Characteristics of the Individual that Influence Comfort Now let us consider the characteristics of the occupants of the space. All people bring with them health, vulnerabilities, and expectations. Their health may be excellent and they may not even notice the draft from the air conditioning. On the other hand, if the occupants are patients in a doctor’s waiting room, they could perceive a cold draft as very uncomfortable and distressing. The occupants can also vary in vulnerability.

For example, cool floors will likely not affect an active adult who is wearing shoes. The same floor may be uncomfortably cold for the baby who is crawling around on it. Lastly, the occupants bring their expectations. When we enter a prestigious hotel, we expect it to be comfortable. When we enter an air-conditioned building summer, we expect it to be cool. The expectations may be based on previous experience in the space or based on the visual perception of the space. For example, when you enter the changing room in the gym, you expect it to be smelly, and your expectations make you more tolerant of the reality.

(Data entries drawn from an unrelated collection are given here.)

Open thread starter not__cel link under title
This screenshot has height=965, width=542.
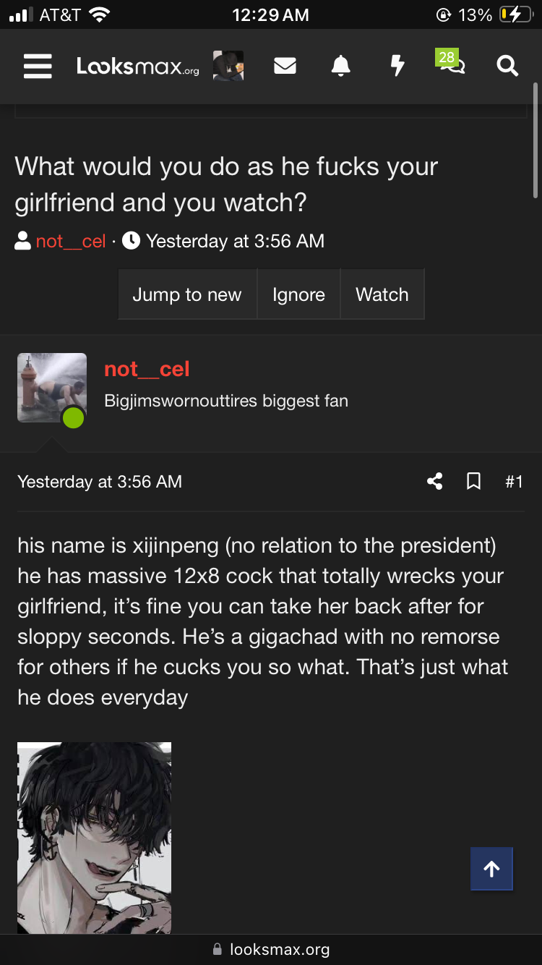click(71, 241)
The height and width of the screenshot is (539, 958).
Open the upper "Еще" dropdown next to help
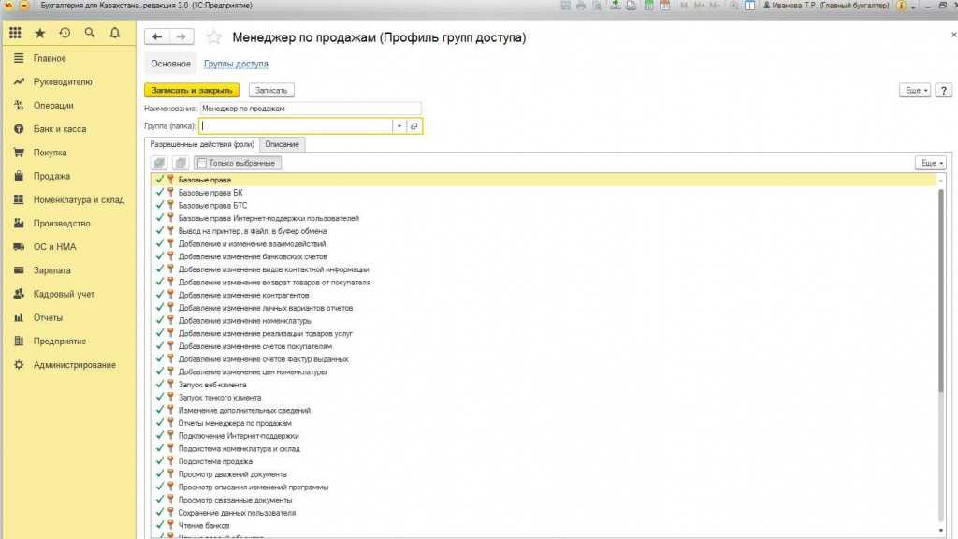pyautogui.click(x=914, y=91)
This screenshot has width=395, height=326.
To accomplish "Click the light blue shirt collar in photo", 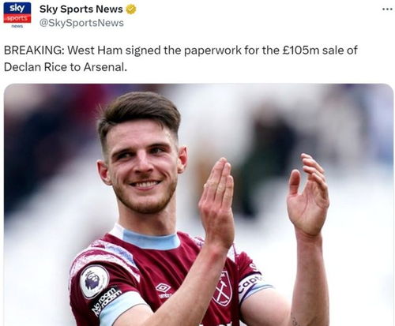I will (x=149, y=239).

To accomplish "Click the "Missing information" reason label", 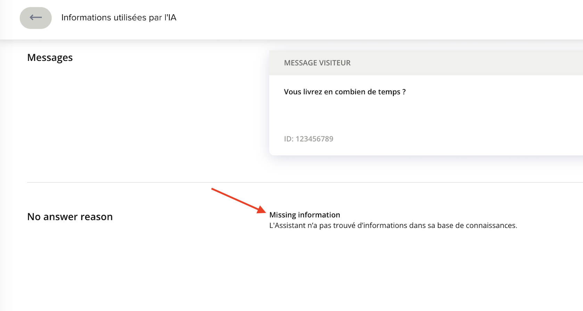I will click(x=304, y=215).

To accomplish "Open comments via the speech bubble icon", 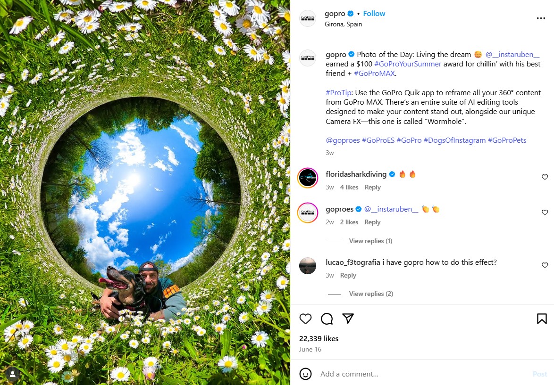I will point(327,319).
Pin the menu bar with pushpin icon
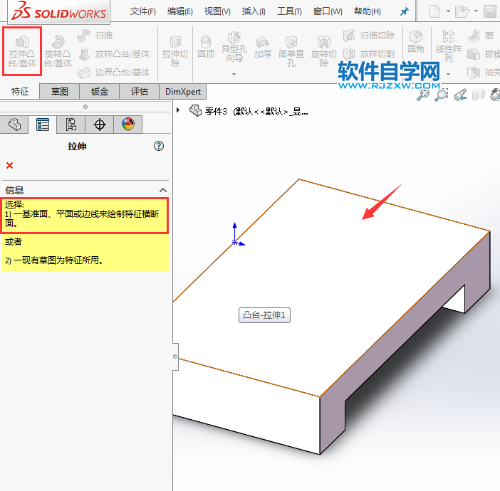 [405, 11]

Clothing and Activity as a function of Individual Comfort The third group of factors influencing comfort is the amount of clothing and the activity level of the individual. If we are wearing light clothing, space needs to be warmer for comfort than if we are heavily clothed. Similarly, when we are involved in strenuous activity, we generate considerable body heat and are comfortable with a lower space temperature. In the summer, in many business offices, managers wear suits with shirts and jackets while staff members may have bare arms, and light clothing. The same space may be thermally comfortable for one group and uncomfortable with the other. There is much more to comfort than most people realize. These various aspects of comfort will be covered in more detail in later chapters. Chapter 2 introduces the concept of an air-conditioning system. We will then consider the characteristics of systems and how various parameters influence system choice.

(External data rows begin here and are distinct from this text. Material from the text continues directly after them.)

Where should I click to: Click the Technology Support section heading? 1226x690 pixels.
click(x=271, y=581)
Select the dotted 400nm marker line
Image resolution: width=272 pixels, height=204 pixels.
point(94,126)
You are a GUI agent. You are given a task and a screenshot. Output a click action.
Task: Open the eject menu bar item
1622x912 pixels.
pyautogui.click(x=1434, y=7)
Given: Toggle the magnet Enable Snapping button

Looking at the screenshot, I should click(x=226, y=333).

This has been an introduction to heating, ventilating, and air conditioning and some of the terminology and main processes that are involved in airconditioning. Brief History of HVAC field of HVAC started in the mid-1800s. The term “air conditioning” has gradually changed from meaning just cooling to the total control of temperature, moisture in the air (humidity), the supply of outside air for ventilation, filtration of airborne particles, and air movement in the occupied space. The scope of Modern HVACSome of the areas of research, regulation, and responsibility include indoor air quality, greenhouse gas emissions, and energy conservation. Introduction to Air-Conditioning Processes There are seven main processes required to achieve full air conditioning: heating, cooling, humidifying, dehumidifying, cleaning, ventilating, air movement. The requirements and importance of the seven processes vary with the climate.

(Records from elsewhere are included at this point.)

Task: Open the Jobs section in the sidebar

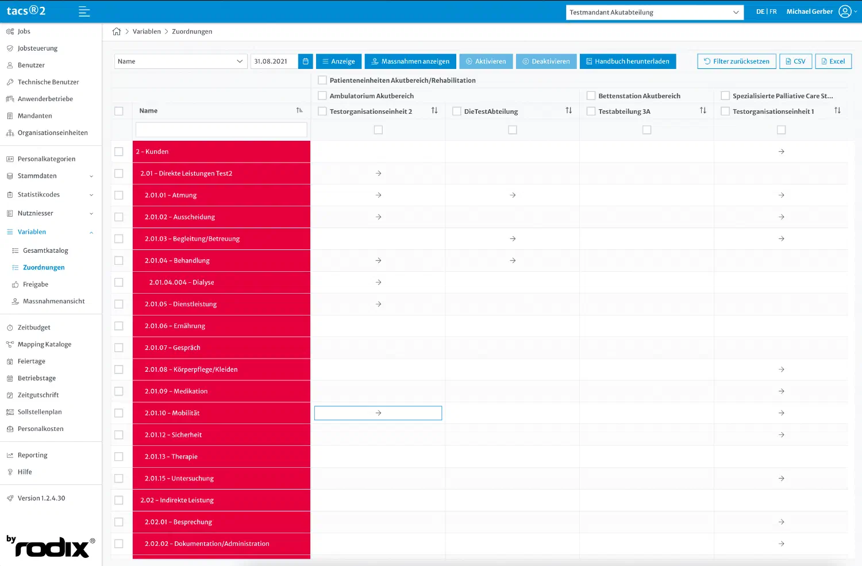Action: click(x=24, y=31)
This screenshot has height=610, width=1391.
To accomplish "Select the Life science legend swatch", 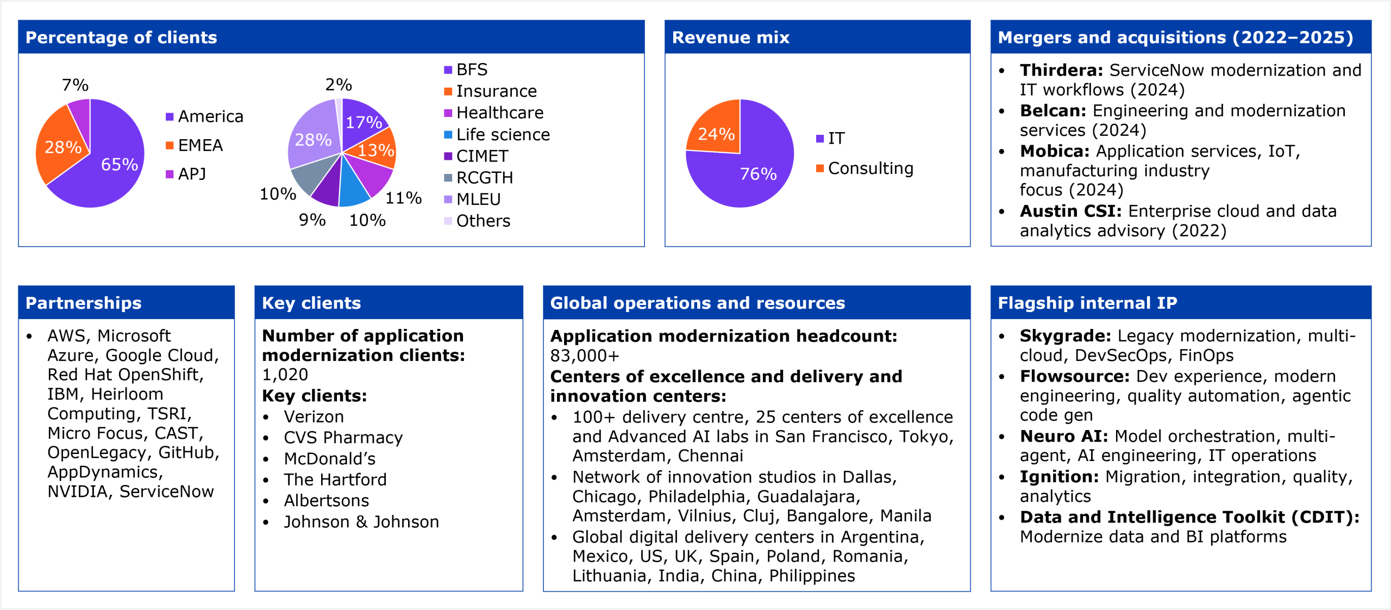I will pyautogui.click(x=448, y=135).
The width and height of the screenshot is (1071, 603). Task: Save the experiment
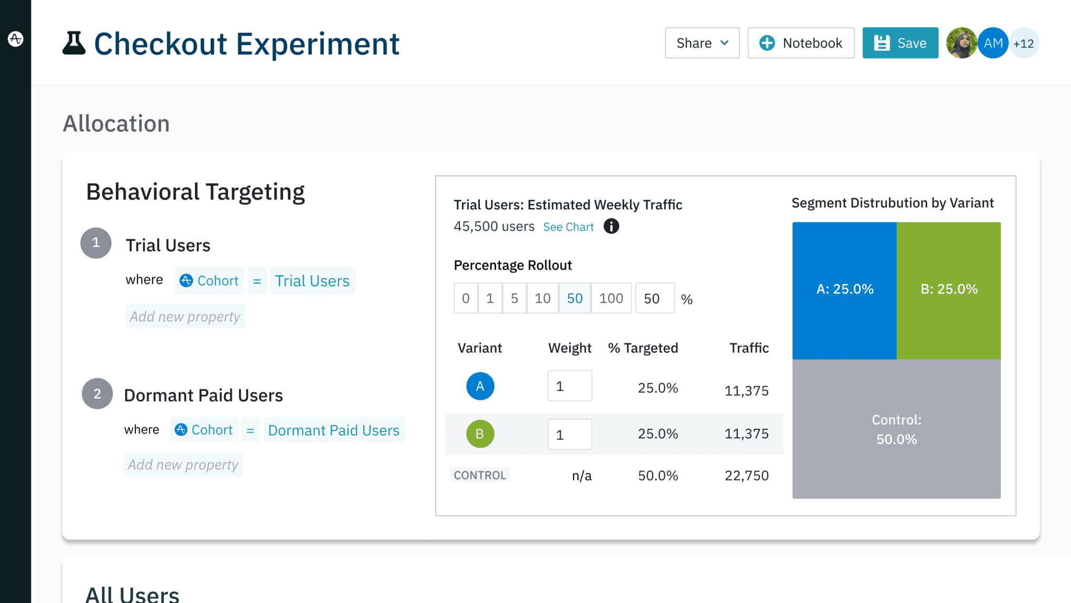(900, 43)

Before starting to design a system, it is critical that you know what your system is supposed to achieve. The objective will determine the type of system to select, and the performance goals for it. Environment For Human Comfort The requirements for human comfort are affected by the physical space; the characteristics of the individual, including health, vulnerability, and expectations; and the clothing and activities of the individual.

Six attributes of the physical space that influence comfort are thermal, air quality, acoustical, lighting, physical, and the psychosocial environment. Of these, only the thermal conditions and air quality can be directly controlled by the HVAC system. The acoustical (noise) environment may be influenced to some extent. The lighting and architectural aspects can influence how the HVAC is perceived. The psychosocial environment in the space is largely dependent on the occupants rather than the design of the space.